Theodore Sturgeon is my favorite science fiction author. He died in this century; he wrote during the 1930’s through the 1970’s, the glory days of science fiction. My favorite of his work is a short story called Slow Sculpture.
The story tells of a medical doctor in another time, another planet (of course). He explains to a young visitor that his “other vocation” is working with bonsai. Bonsai plantings are miniature trees grown in small containers. The grower molds them to his vision by controlling their light, water, growing space, pruning, and even wiring. The resulting plant, after many years, may be only 12 inches tall, but will resemble a fully mature tree in exact detail.
The young visitor has terminal cancer. She has come to the doctor for healing. He tells her that healing an individual is much like growing a bonsai planting.

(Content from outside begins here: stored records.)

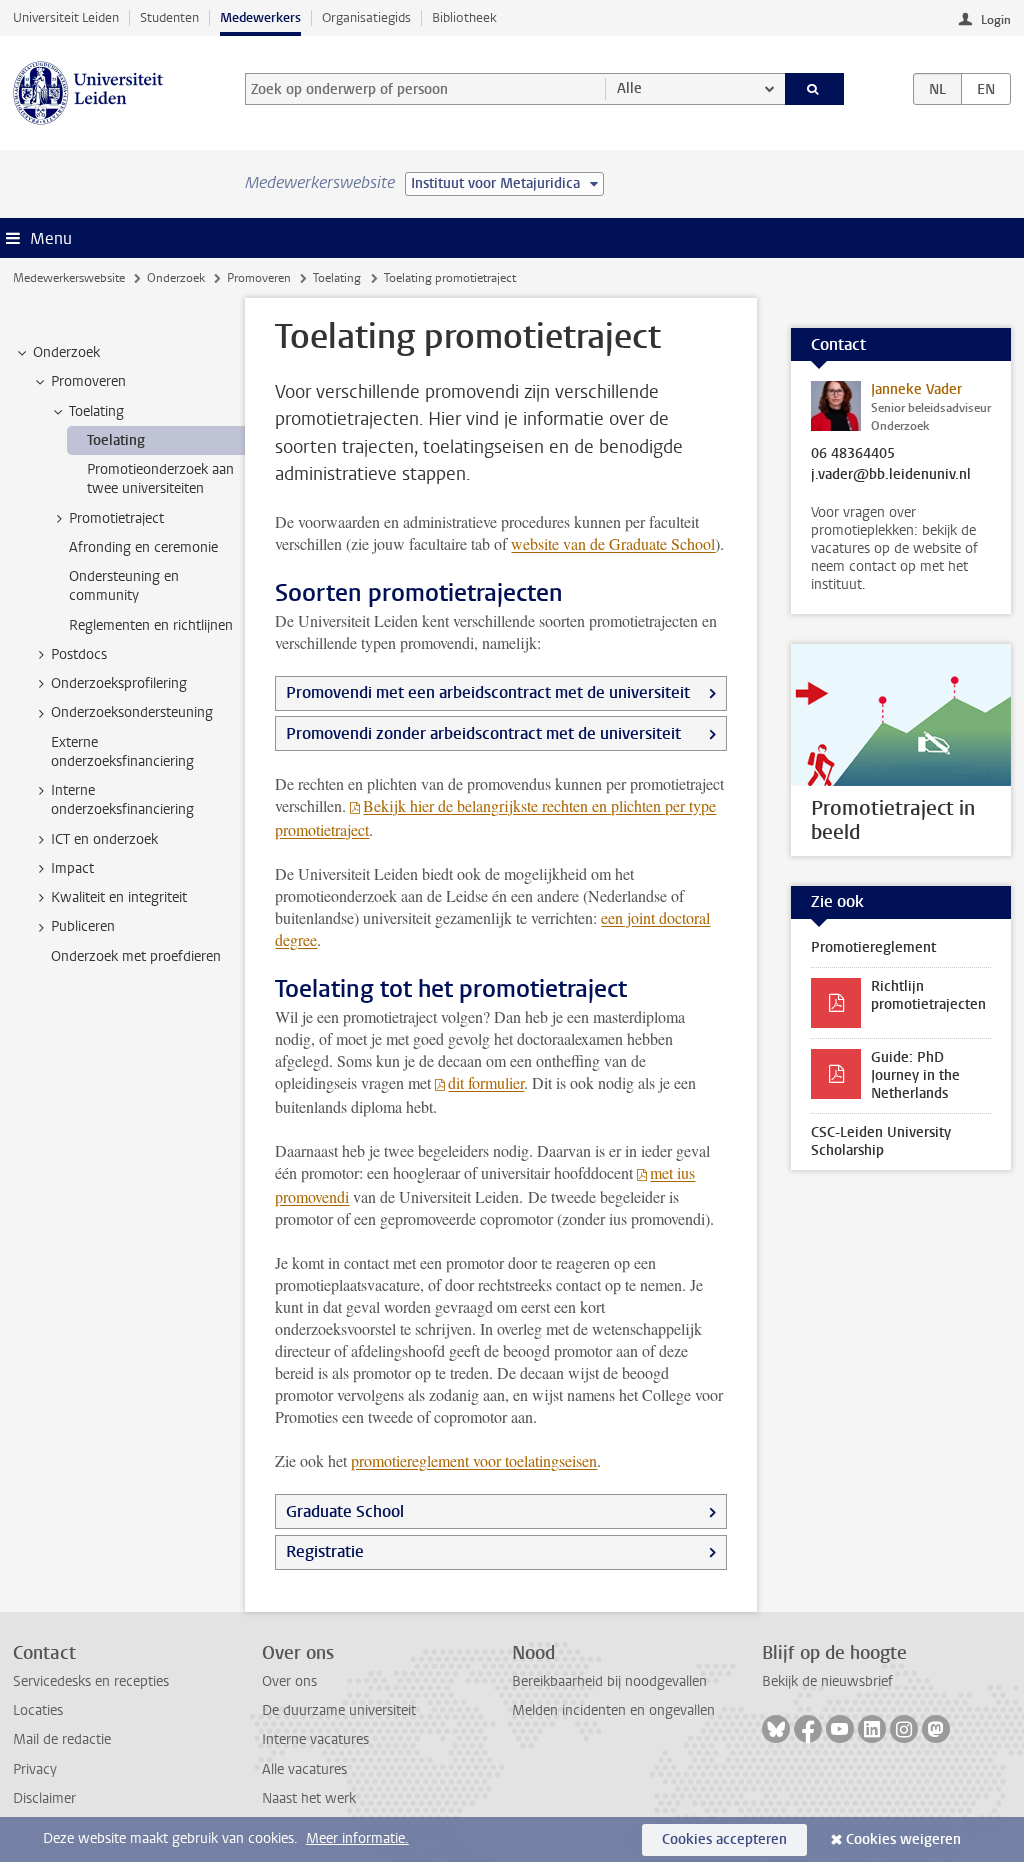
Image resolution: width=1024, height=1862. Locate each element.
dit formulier (486, 1082)
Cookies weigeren (903, 1839)
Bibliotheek (464, 17)
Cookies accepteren (724, 1839)
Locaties (38, 1710)
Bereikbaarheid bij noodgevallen (609, 1681)
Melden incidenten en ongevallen (613, 1710)
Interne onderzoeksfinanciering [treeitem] (122, 800)
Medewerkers (260, 17)
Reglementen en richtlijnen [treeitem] (151, 625)
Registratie (325, 1551)
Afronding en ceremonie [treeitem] (143, 547)
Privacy (35, 1769)
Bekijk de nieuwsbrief (827, 1681)
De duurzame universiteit (339, 1710)
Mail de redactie (62, 1739)
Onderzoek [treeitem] (66, 352)
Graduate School (345, 1511)
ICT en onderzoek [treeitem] (104, 839)
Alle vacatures (304, 1769)
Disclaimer (44, 1798)
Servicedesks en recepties (91, 1681)
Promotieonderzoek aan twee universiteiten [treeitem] (160, 479)
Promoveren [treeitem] (88, 381)
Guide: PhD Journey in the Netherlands (915, 1075)
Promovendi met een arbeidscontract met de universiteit (488, 692)
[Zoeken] (815, 89)
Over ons (289, 1681)
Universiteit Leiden (66, 17)
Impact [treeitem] (72, 868)
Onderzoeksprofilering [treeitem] (119, 683)
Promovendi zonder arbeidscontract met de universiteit (483, 733)
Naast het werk (309, 1798)
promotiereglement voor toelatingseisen (474, 1460)
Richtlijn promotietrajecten (928, 995)
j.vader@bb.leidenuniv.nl (891, 475)
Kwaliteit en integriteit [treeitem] (119, 897)
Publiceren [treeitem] (83, 926)
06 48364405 (853, 454)
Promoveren (259, 278)
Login (996, 20)
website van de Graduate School (613, 543)
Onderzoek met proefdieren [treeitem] (136, 956)
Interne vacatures (315, 1739)
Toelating (337, 278)
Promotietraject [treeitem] (116, 518)
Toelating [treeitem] (96, 411)
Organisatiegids (366, 17)
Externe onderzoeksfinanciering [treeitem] (122, 752)
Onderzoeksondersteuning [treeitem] (132, 712)
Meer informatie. (357, 1838)
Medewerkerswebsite (69, 278)
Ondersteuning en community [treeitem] (124, 586)
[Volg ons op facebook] (808, 1729)
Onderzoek (176, 278)
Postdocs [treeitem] (79, 654)
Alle (629, 88)
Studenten (169, 17)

The beauty and strength lives in the plant. The grower only encourages and nurtures the tree to its potential. Changes can be slow. Healing takes time.
I often think about the story as I work in ministry with my church, with youth from HomePlate, with the NWYM Board of Local Outreach. Organizations want measurable results, dramatic outcomes, plans, schedules, and programs. Sometimes I also want quick satisfactory results…and I want them now! But our lives seldom unfold cleanly and quickly. Like the bonsai, changes in us occur so slowly, in such tiny increments, that on a dark day it’s easy to doubt that progress is even possible.
But then in the Light we see: a young mom starts a college class, a man homeless for years finally fits a program and will have his own space at last! Someone enters rehab, someone begins to eat healthily, someone begins, tentatively, to trust another person. Someone experiences a more resonant representation of God and their soul begins to open.
I remember that I’m not the Gardener; it’s not I who create. I can be a nurturer and encourager. I can nudge a little one way or another, but the end product, for these beloved of God, is in his hand. And in his time. Sometimes quick and dramatic, but more often a slow sculpture.